Antikorruptionsanwalt Antonio di Pietro kam auch gar nicht dazu, den Vatikan und seine korrupte Bank IOR ("Institut für gute Werke") genauer unter die Lupe zu nehmen – er hatte sich in aufreibenden Kämpfen mit Regierungschef Silvio Berlusconi verschlissen. Doch auch so wurden genügend Skandalgeschichten bekannt, die ein bezeichnendes Licht auf das Verhältnis des Wojtyła-Papstes zu Reichtum und Macht werfen. So ließ er etwa den Erzbischof von Chicago, John Patrick Cody, gewähren, obwohl dieser bekanntermaßen eine "kreative Buchführung" praktizierte, die es ihm erlaubte, "Millionen für sich selbst und seine Geliebte abzuzweigen. Dieser hatte Grund und Boden in Florida und eine lebenslange Rente aus Diözesangeldern beschafft. ... So gebot Erzbischof Cody nach sicheren Schätzungen mindestens über Einkünfte von mehr als 250 Millionen Dollar im Jahr und über ein Gesamtvermögen von über einer Milliarde Dollar. Beides sah er als seine persönliche Habe an, und deshalb konnte er auch, wie gesagt, Beträge in Millionenhöhe für sich und seine Lebensgefährtin abzweigen." 23) 

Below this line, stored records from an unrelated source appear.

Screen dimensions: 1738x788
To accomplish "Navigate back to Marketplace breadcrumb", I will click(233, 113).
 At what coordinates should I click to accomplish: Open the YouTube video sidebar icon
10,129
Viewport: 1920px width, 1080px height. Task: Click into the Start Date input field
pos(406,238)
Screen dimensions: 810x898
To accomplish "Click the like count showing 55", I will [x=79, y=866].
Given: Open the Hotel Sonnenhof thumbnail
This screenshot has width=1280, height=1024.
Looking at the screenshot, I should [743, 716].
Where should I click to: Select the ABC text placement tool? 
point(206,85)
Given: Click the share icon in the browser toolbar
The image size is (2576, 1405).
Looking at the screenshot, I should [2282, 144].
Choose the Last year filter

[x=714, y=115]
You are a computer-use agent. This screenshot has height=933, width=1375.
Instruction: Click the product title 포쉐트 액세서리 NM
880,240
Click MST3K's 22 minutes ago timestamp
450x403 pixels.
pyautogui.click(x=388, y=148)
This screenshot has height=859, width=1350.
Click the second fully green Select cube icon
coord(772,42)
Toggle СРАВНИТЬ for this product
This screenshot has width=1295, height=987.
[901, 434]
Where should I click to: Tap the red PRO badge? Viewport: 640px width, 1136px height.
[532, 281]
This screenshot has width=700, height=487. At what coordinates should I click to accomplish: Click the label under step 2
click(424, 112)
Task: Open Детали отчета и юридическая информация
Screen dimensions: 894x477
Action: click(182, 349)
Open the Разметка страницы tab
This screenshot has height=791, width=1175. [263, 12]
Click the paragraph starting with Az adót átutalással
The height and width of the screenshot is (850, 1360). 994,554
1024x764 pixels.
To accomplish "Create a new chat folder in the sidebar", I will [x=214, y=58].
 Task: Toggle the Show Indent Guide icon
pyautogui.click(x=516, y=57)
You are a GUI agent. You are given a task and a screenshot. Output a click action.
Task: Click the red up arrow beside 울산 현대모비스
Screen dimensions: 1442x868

Der Papst hielt seine Hand also über einen Bischof, der sogar die Frechheit besaß, seine Lebensgefährtin mit zur Kardinalsernennung zu bringen. Er deckte ihn – offenbar, weil dieser Kirchenfürst vom Ertrag seiner Machenschaften genügend große Teilbeträge auch in den Vatikan abzweigte. Und derselbe Papst fand auch nichts dabei, im September 1990 in die Elfenbeinküste zu reisen und dort in Yamoussoukro eine extra für ihn erbaute überdimensionierte Prunkbasilika, größer als der Petersdom und mit dreimal so viel Glasfensterfläche wie die Kathedrale von Chartres, als "Geschenk" (!) des Diktators Félix Houphouët-Boigny anzunehmen. Die weltgrößte (!) Kirche rottet inzwischen vor sich hin – als Denkmal für einen Papst, der wenige Monate vor diesem denkwürdigen Staatsbesuch noch verkündet hatte: "´Die Welt muss wissen, dass Afrika in Armut versinkt.` Wer unsensibel für diese Not und unsolidarisch mit ihr sei, mache sich der ´brudermörderischen Verelendung` schuldig. Kann die erbarmungslose Heuchelei", fragt Hubertus Mynarek, "die Diskrepanz zwischen Wort und Praxis eines Oberhirten überhaupt noch größer sein"? 24)
 

Lateinamerika: "Ein Papst reist zum Tatort" 
 

Die Diskrepanz zwischen schönen Worten und der weniger schönen Realität der historischen Tatsachen zeigte sich in besonders drastischer Weise, als der polnische Papst im Jahr 1992 Lateinamerika besuchte – 500 Jahre nach Kolumbus. Er erwähnte zwar die "gewaltsamen Züge" der Eroberung eines ganzen Kontinents, die zu verurteilen seien, sprach jedoch im selben Atemzug von einer "bewundernswerten Evangelisierung", die zu einer "Ausweitung der Heilsgeschichte" beigetragen habe, weshalb es sich letztlich um eine "glückliche Schuld" handle. 25)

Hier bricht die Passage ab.